The dental plan is managed by Sun Life Financial, under a $747 million contract it signed with the federal government. The management contract is for five years, and can be renewed for an additional five years at its expiry. Its system was designed to process about 500,000 applications for program enrolment each month. Once enrolled, the individual will receive a welcome package with a member card, coverage details, start date for their coverage, and information about the program.

Providers may submit claims for services rendered beginning May 2024. Expenses for individuals will be covered from that individual's specified start date. Individuals with adjusted family net incomes of more than $70,000 but less than $80,000 will have to make a 40% copayment, and those with adjusted family net incomes exceeding $80,000 will have to make a 60% copayment. In November 2024, dentists may begin billing the Canadian Dental Care Plan for more complex services that require preauthorization.

A call centre dedicated to the program will be established at Service Canada to deal with issues such as eligibility and coverage.

==Response==
The program launched in mid-December 2023; by the end of January 2024, over 400,000 applications had been approved, by 6 March over 1 million had been approved, and by 11 April over 1.7 million had been approved. By 19 September, almost 2.5 million Canadians had enrolled in the program, about 751,000 submitted a claim that was covered by the program, and 21,000 dental health providers representing 3/4 of practitioners in Canada had registered with the program.

A survey of licensed dentists in March 2024 by the Canadian Dental Association found that 61% would not register to provide service under the Canadian Dental Care Plan. The government opposed a proposal by dental associations to have patients pay dentists directly, then being reimbursed by the Canadian Dental Care Plan insurance program. In April 2024, the Government of Canada eliminated the requirement for clinics and other dental care providers to register for the program, instead requiring only that "the provider agrees to direct bill Sun Life for services provided under the plan".

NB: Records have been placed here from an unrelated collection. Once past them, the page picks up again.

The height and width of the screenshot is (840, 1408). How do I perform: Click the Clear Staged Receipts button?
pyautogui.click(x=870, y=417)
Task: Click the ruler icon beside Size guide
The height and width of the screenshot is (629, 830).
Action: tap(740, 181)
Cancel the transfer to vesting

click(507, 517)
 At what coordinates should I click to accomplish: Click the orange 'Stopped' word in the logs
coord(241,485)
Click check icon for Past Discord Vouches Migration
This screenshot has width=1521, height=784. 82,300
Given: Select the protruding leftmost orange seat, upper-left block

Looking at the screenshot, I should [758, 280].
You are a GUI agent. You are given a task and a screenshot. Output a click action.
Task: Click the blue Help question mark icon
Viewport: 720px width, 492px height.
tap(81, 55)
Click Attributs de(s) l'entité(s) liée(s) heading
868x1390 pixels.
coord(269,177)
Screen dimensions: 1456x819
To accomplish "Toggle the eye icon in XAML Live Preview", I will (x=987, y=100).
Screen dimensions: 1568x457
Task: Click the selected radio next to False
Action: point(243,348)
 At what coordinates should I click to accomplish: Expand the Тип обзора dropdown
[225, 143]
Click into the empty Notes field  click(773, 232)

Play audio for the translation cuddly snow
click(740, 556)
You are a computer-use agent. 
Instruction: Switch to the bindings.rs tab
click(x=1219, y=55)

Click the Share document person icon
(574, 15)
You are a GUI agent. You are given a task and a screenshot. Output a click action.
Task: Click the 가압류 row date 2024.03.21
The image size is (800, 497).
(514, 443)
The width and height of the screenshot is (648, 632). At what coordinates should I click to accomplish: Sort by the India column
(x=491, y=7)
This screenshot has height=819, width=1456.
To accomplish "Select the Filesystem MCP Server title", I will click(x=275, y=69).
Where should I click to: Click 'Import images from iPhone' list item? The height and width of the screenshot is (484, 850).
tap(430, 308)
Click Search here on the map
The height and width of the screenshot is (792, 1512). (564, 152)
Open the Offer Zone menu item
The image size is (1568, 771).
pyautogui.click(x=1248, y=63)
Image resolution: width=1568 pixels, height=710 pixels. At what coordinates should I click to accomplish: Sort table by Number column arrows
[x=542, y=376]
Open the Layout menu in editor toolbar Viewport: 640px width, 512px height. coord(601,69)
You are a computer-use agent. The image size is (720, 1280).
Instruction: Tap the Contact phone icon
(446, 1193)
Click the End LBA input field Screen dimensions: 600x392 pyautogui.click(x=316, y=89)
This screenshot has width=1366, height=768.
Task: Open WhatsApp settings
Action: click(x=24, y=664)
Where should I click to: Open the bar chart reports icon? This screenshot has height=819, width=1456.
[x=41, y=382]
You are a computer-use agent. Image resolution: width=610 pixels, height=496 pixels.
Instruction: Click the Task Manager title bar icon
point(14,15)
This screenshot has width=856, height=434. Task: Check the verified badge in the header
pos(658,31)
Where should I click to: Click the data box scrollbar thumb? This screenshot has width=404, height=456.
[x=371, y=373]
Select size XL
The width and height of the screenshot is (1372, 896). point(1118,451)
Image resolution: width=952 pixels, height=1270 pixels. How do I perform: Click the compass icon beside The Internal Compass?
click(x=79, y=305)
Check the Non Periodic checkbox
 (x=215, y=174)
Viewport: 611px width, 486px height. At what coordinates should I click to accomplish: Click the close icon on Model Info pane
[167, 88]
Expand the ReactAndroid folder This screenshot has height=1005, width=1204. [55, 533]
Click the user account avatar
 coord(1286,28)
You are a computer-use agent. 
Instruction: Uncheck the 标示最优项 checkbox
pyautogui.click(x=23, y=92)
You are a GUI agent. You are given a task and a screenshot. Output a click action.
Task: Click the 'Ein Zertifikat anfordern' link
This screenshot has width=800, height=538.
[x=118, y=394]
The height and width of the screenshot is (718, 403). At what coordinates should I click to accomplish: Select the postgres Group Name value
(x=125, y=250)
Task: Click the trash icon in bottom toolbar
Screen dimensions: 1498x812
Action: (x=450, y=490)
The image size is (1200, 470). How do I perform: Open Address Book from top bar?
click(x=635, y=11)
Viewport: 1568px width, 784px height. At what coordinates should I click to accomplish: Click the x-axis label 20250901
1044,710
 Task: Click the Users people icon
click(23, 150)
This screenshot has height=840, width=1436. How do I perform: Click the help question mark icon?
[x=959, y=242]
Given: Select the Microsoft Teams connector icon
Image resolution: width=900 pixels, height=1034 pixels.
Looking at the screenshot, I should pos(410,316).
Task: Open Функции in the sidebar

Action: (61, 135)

The Canadian Dental Hygienists Association has criticized the fee structure, which reimburses dental hygienists at a lower rate than dental clinics operated by dentists.

A report by economist David Macdonald stated that creating a universal service (that is, extending services to all Canadians irrespective of family income) would cost an additional $1.45 billion annually. Don Davies, health critic for the NDP, stated that the NDP wants coverage expanded to universal service.